Der Präsident des Deutschen Instituts für Wirtschaftsforschung (DIW), Marcel Fratzscher, hat den Haushaltsentwurf des Bundesfinanzministers Olaf Scholz (SPD) kritisiert. Dieser benötige einen deutlich stärkeren Fokus auf Zukunftsinvestitionen: „Die Bundesregierung tut weiterhin zu wenig, um die Schwäche der öffentlichen Investitionen zu beheben“, sagte Fratzscher dem RedaktionsNetzwerk Deutschland (RND).

Der Ökonom sagte, es sei insbesondere eine Entlastung der finanzschwachen und teilweise überschuldeten Kommunen nötig, um den Investitionsstau aufzulösen, der Deutschland zu einem „tief ungleichen Land“ mache. „Manche Menschen leben in Kommunen, die pro Kopf fünfmal weniger investieren als andere, reiche Städte und Dörfer“, sagte Fratzscher.

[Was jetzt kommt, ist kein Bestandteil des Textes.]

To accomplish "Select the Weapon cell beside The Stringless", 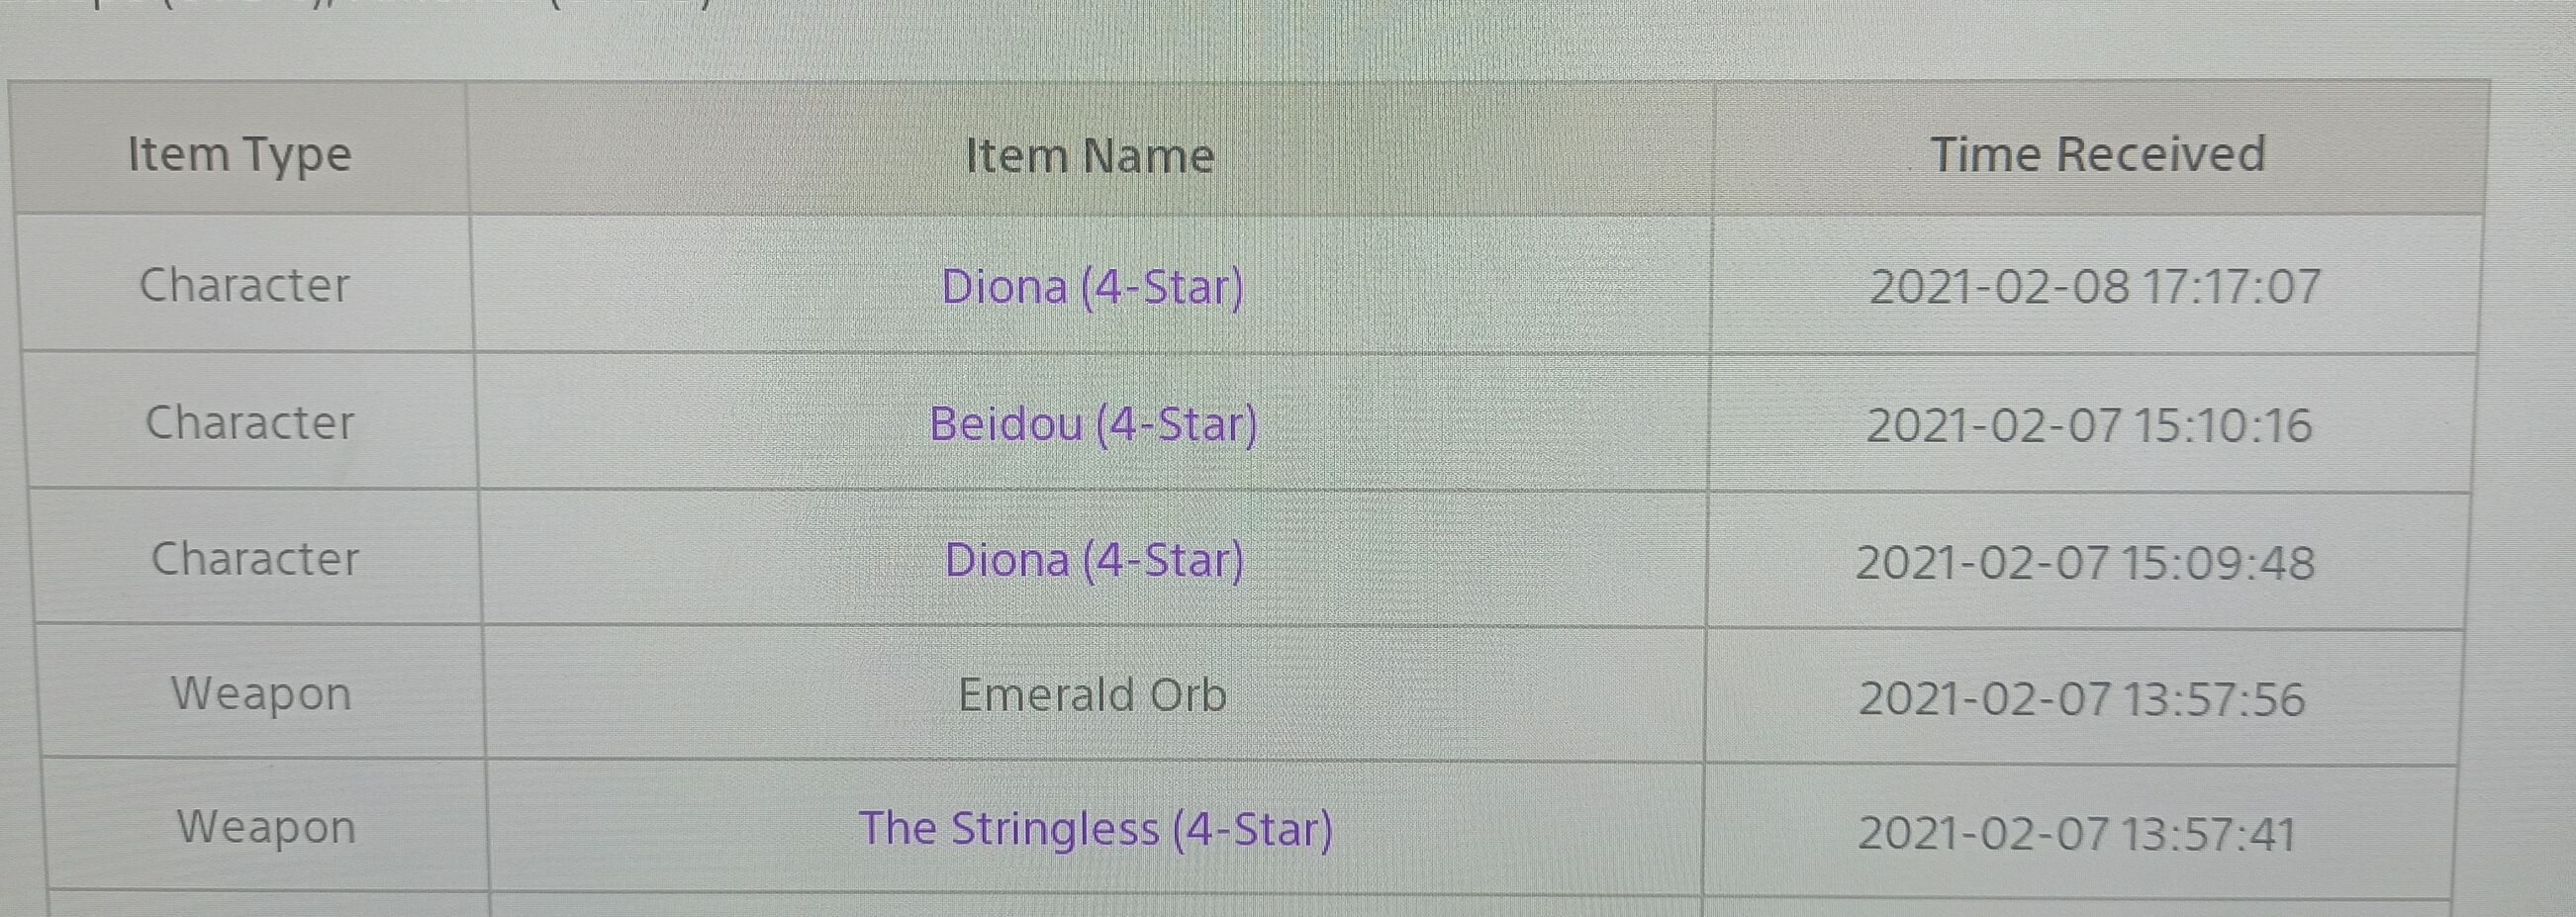I will tap(266, 828).
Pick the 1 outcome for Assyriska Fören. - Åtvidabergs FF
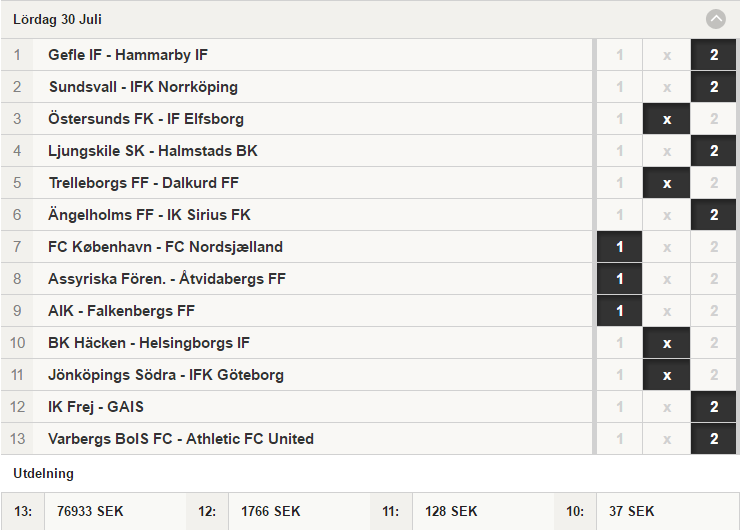740x530 pixels. pyautogui.click(x=619, y=279)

Dass Finanzminister Scholz an der sogenannten „Schwarzen Null“ festhalten wolle, sei zwar verständlich und richtig. „In solchen Zeiten der niedrigen Zinsen und der guten wirtschaftlichen Entwicklung muss Deutschland einen ausgeglichenen Haushalt haben.“

Angesichts der prognostizierten Überschüsse werde es für den Finanzminister allerdings schwierig, sich gegen die Ausgabenwünsche seiner Ministerkolleginnen und -Kollegen zu stemmen: „Das muss Olaf Scholz aber, und vor allem sichergehen, dass Investitionen in die Zukunftsfähigkeit des Landes Priorität haben und nicht die Verteilung von Wahlgeschenken per Gießkannenprinzip“, sagte Fratzscher dem RND.